Let’s just say my fears were a at last partly justified. I blew through the book quickly, obviously, as is often the case with genre work. I certainly enjoyed it more than The Trinity Six I mentioned in the last book post, but that’s not a high bar. Mostly, I’m still along for Harry’s ride because I already have a bunch of time invested, and I’m interested to see how it all resolves, but that’s the literary equivalent of being in an abusive relationship. Seriously: Ask any Game of Thrones fan.

What’s worse is that Ghost Story doesn’t resolve any of the growing backstory for Harry. There’s nary a peep of the White Counsel, the Black Counsel, or anything beyond the immediate repercussions of the events in Changes. Granted, that was heavy, but what that leaves us with in Ghost Story is a fairly thin plot with a fairly predictable end that’s telegraphed way, way in advance. (And, to be perfectly honest, the finale of Ghost Story is a clear and obvious place for Harry to end up based on the events of Changes; the plot of the most recent book ends up being almost completely filler.)

So, read it if you’re into Harry. And I can’t say the first few books (at least) aren’t fun, so the series itself is at least worth some of your time.

Oh, and how funny is it that Butcher is still putting the same plea to “please read my sword and sorcery Codex Alera books” in the back of each Dresden tome? Apparently, he only wrote the Dresden books to make cash, and his main love is a cycle of traditional fantasy. I do not have the sense that the fantasy carries any of the charm he’s managed with the Dresden Files.
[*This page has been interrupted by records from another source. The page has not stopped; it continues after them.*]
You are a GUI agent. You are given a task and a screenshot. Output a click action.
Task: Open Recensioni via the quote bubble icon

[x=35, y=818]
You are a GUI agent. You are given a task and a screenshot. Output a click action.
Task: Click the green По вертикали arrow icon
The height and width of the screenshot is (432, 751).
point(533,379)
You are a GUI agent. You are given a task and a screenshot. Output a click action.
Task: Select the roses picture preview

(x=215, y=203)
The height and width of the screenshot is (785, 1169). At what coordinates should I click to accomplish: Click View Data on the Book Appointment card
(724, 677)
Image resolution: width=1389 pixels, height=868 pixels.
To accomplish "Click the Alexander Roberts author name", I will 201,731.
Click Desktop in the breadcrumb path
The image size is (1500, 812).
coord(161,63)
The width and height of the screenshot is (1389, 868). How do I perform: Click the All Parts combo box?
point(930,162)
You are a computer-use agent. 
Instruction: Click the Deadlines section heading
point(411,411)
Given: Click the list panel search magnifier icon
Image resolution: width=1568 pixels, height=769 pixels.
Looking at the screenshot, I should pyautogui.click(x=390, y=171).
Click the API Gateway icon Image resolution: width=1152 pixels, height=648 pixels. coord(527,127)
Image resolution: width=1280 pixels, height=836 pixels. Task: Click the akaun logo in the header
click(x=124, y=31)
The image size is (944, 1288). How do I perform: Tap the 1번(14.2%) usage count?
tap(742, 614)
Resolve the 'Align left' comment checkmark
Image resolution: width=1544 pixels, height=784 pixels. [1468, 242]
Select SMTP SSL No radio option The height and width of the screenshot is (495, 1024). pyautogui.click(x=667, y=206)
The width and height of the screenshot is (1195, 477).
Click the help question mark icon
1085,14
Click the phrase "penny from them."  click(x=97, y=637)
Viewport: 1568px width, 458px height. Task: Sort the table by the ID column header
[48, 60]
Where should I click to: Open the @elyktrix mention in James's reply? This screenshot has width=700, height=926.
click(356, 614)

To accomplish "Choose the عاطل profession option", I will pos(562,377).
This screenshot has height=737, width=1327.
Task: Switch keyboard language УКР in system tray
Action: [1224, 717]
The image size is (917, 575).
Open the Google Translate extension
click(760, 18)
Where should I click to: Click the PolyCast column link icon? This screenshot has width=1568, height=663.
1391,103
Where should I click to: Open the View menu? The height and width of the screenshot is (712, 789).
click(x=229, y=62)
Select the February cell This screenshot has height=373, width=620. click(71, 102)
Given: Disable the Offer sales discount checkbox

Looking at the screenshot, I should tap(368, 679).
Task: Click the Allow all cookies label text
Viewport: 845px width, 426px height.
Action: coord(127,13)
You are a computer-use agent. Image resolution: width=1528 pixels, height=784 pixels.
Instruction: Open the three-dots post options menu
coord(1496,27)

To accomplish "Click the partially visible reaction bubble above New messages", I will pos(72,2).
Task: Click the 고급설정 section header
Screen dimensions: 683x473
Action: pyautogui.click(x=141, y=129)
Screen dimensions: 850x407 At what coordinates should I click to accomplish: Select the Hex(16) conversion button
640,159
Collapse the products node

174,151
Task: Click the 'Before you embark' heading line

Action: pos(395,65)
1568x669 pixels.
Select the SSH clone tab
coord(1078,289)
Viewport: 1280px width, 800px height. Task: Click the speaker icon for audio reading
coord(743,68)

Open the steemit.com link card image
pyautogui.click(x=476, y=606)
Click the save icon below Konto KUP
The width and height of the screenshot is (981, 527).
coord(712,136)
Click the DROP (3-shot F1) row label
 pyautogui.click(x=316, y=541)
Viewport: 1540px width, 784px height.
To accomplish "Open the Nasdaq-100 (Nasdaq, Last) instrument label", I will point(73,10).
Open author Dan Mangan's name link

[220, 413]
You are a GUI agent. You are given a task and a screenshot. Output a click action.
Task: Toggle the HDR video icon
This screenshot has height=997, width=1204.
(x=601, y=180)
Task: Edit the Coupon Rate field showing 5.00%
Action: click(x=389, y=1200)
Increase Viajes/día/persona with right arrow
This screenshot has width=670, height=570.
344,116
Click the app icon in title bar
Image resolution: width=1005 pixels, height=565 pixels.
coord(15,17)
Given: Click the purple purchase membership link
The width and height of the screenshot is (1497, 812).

(Confidential to certain parties in surgical recovery: It may be possible to steal Ghost before Erin reads it, given the pace with which you’re reading the others…)

3 thoughts on “We Keep Reading: Dresden part 13

  1. I haven’t read these, but my wife Sally, her brother Jamie, and his roommate John (the latter two are part of my weekly D&D circle, natch) love them. Sally enjoyed the last one, but John and Jamie didn’t. Might have to try these out while I’m on the road this spring, the early ones at least. It’s good to have a male character in this popular “urban fantasy” genre (which is a stupid name, but no one has really known what to call it). I’ve read a few authors in this genre, a Laurel Hamilton here and a Kim Harrison there, mostly cause I was a huge Buffy fan but also ’cause Sally loves the genre. (But then she can read five books a week, both high and low brow.) The thing that struck me about “urban fantasy” is not that the protagonists are mostly female, even though they are, but that EVERY SINGLE BOOK in the genre is written in first person, or at least every one I have seen.

    Sally adds that you might want to check out Codex Alera after all, despite your misgivings. It’s more traditional high fantasy yes, but Sally, Jamie, and John all love it, and Sally usually is not a high fantasy fan. The quality among those books seems, according to them, to be generally higher than in Dresden. Plus they’re cheapo paperbacks (of course, you may be reading all your books via iPad now).

    oh, and look, I can comment now. I’m sure you have missed my drolleries. And, by the way, ROLL EFFING TIDE.

  2. Heh, the party in surgical recovery also has too much invested in this series now to give up. I ended up taking Ghost Story out from the library.